Vaccine and precautions
He noted that the Covid-19 vaccine is not a substitute for precautions. “Precautions have their own meaning. Yeah, Pakistan is gaining access to the Multinational Vaccine Procurement Partnership. There are at least eight pharmaceutical firms in the process of making coronavirus vaccines, and the government of Pakistan is talking to several companies about buying them. But this will be administered to front-line health staff, followed by other health workers, before the Chinese vaccine is available.
He noted that the Covid-19 vaccine is not a substitute for precautions. “Precautions have their own meaning. Yeah, Pakistan is gaining access to the Multinational Vaccine Procurement Partnership. There are at least eight pharmaceutical firms in the process of making coronavirus vaccines, and the government of Pakistan is talking to several companies about buying them. But this will be administered to front-line health staff, followed by other health workers, before the Chinese vaccine is available. In the best-case situation, by the first quarter of 2021, just 20 per cent of the population of Pakistan will obtain it, he added.

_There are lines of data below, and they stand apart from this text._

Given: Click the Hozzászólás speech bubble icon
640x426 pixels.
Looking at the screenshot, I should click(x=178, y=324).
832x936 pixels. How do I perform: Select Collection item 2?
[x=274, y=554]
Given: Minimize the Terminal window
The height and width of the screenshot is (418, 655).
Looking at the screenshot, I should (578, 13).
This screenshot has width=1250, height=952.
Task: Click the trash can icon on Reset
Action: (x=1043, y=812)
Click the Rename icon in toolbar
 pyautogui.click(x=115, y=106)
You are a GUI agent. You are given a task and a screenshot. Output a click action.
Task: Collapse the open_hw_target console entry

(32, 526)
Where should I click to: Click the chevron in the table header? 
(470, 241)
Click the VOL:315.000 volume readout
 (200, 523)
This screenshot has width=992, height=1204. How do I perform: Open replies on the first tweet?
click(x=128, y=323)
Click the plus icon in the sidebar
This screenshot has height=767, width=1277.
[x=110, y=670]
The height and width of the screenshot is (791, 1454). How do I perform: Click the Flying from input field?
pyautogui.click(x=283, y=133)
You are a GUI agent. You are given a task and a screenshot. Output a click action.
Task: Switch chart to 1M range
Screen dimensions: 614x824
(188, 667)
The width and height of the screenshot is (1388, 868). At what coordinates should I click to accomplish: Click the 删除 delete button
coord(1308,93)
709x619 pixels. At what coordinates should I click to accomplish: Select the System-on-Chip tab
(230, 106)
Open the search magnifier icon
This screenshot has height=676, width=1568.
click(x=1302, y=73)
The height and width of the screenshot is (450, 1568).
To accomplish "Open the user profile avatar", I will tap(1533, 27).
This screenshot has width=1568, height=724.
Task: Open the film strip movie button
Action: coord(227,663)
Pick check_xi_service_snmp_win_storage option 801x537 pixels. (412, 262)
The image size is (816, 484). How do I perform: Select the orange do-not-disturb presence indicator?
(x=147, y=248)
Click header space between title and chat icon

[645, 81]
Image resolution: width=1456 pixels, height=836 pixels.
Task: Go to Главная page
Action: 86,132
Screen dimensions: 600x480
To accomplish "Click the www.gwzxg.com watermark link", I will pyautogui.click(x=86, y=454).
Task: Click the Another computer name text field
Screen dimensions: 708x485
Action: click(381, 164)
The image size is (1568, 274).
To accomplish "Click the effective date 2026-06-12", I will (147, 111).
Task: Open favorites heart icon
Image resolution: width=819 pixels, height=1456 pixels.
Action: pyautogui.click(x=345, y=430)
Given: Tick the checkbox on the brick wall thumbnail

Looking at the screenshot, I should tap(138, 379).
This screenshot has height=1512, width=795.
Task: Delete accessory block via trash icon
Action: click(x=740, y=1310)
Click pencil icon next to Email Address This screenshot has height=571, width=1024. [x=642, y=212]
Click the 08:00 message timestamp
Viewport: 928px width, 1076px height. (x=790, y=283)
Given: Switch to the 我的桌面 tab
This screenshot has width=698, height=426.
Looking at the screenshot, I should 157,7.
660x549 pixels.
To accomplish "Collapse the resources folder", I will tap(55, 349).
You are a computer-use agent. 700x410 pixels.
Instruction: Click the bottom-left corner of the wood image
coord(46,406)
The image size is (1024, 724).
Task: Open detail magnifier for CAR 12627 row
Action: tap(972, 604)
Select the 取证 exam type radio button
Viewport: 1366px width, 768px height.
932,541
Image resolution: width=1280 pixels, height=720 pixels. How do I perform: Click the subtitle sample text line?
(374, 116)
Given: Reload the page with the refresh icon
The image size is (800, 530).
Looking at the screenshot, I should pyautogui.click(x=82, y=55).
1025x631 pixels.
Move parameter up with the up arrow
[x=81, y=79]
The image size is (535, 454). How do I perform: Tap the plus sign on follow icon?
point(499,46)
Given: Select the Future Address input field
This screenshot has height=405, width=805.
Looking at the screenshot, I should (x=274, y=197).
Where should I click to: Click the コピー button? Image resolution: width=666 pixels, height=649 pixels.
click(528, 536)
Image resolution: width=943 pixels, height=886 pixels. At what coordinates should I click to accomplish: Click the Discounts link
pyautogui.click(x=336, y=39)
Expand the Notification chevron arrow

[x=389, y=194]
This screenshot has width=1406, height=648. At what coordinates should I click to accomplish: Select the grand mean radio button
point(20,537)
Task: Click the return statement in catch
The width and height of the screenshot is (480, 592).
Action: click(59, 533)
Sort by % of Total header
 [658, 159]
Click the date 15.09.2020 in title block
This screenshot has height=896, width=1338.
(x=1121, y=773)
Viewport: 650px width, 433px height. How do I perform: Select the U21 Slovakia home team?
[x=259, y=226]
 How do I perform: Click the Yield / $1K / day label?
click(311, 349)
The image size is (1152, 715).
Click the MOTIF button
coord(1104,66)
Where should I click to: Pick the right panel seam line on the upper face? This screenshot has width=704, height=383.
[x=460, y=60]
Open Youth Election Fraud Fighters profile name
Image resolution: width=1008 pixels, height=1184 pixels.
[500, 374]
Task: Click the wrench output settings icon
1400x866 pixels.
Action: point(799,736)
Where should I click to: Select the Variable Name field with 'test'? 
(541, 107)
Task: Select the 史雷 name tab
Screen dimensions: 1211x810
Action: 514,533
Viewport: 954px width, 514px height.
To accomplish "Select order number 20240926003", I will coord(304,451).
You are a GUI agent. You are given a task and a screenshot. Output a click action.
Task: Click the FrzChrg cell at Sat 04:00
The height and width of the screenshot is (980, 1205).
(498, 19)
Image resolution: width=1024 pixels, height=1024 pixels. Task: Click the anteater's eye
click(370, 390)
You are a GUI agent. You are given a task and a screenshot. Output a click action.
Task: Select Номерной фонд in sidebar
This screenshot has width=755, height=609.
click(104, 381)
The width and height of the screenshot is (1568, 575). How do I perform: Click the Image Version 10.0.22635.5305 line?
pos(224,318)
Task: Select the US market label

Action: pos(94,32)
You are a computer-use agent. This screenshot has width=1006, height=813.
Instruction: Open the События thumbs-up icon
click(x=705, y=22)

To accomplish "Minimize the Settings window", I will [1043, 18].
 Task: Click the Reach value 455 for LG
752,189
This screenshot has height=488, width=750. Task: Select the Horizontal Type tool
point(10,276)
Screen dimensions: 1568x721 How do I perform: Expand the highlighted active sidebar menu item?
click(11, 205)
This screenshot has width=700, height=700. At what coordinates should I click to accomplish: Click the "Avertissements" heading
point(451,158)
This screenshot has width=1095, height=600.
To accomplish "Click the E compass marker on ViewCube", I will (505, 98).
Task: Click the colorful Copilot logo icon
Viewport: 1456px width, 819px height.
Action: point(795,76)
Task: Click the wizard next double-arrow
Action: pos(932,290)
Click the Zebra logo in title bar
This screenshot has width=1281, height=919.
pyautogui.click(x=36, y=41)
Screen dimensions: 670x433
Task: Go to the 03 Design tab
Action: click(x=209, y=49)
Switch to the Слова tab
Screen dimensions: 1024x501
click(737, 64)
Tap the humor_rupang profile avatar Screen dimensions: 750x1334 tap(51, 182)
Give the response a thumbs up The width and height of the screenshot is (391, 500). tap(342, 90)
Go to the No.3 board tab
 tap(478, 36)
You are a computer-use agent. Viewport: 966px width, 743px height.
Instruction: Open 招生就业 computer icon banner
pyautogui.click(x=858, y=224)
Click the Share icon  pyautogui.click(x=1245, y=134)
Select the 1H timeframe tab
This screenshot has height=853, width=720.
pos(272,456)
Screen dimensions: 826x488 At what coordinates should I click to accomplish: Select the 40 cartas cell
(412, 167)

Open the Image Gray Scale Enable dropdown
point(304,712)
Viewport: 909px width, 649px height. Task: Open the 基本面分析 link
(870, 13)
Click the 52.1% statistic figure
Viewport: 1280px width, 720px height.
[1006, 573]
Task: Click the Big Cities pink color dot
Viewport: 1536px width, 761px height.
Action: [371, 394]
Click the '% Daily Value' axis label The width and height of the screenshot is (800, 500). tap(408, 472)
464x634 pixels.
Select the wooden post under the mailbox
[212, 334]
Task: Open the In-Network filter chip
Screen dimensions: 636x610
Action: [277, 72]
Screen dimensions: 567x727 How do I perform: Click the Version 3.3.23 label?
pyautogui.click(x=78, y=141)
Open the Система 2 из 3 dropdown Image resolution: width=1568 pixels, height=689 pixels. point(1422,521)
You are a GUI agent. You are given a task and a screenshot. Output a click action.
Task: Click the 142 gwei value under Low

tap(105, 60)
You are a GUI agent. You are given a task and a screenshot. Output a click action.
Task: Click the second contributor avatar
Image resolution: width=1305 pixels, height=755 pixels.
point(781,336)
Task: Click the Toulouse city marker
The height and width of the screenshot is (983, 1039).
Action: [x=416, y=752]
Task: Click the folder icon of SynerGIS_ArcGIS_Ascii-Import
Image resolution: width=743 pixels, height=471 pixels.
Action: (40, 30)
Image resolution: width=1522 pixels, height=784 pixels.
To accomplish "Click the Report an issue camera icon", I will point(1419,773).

In developed nations like ours, prominent persons are the first to get vaccinated. But soon it will not be open to the private sector. So you will not be able to, even though you do afford it. The nation, too, should be vigilant to send it to those in the priority line, and there should be no snatching,’ he said.
Finally, as a World Health Organisation (WHO) counsellor on universal public health in Pakistan, he expressed that the Government of Pakistan does not provide more than 30 per cent of the population with health services. “The situation will not improve until we involve the private sector in healthcare,” he said, adding that public-private collaborations are essential for universal health coverage.
The issue of the National Health Card is one of the steps being taken by the people of Khyber Pakhtunkhwa and Punjab. This card was issued in Sindh to citizens in the district of Tharparkar. Health cards are also issued to disabled and transgender people on a priority basis,” he said.
He added that a significant body named the Global Health Financing Council was set up by the WHO to investigate why governments, especially in developed countries, are not investing on health. He said that it is now a proven reality that health is a positive driver and that investment in human health is important. He also said that health is actually not one of the basic rights found in the Constitution of Pakistan. “To incorporate the right to health into the Constitution, a constitutional amendment is required,” he said.